** BEGIN DATASET RECORDS **

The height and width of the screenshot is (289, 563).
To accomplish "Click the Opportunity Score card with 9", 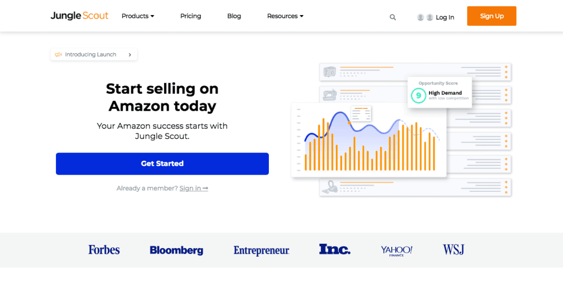I will pos(440,93).
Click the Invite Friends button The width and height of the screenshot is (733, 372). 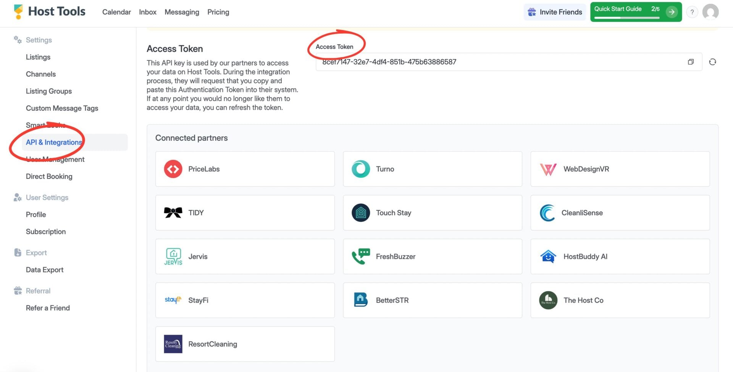click(x=554, y=12)
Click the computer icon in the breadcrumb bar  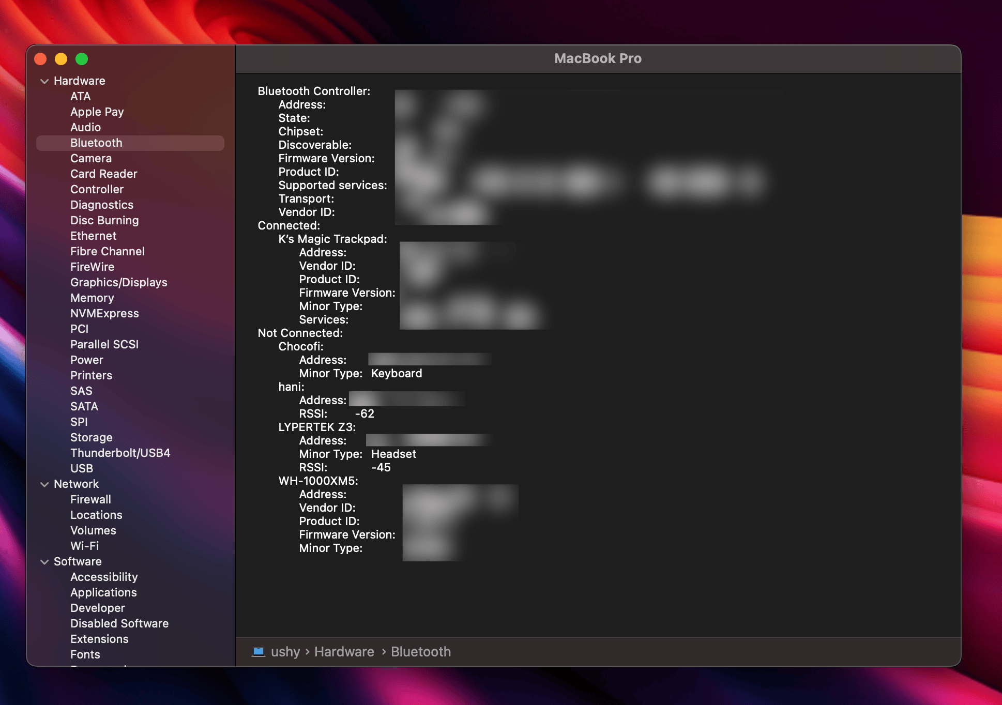(260, 652)
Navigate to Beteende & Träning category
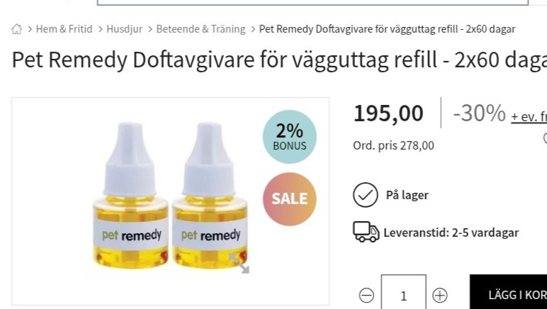 [201, 29]
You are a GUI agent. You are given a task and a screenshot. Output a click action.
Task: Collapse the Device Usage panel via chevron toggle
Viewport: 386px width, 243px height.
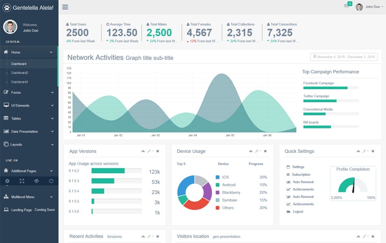(x=251, y=151)
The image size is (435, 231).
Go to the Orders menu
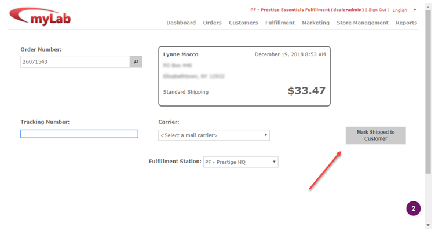tap(212, 23)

** END DATASET RECORDS **

GOAL OF THE EXERCISE ->
Reproduce word for word the lines of the data starting with the one that contains "Navigate to Beteende & Träning category" and going on through the end of the data, and leave the pictures out.

ANSWER TO THE EXERCISE ->
Navigate to Beteende & Träning category
 [201, 29]
You are a GUI agent. You are given a task and a screenshot. Output a click action.
Task: Collapse the Device Usage panel via chevron toggle
Viewport: 386px width, 243px height.
(x=251, y=151)
The image size is (435, 231).
Go to the Orders menu
tap(212, 23)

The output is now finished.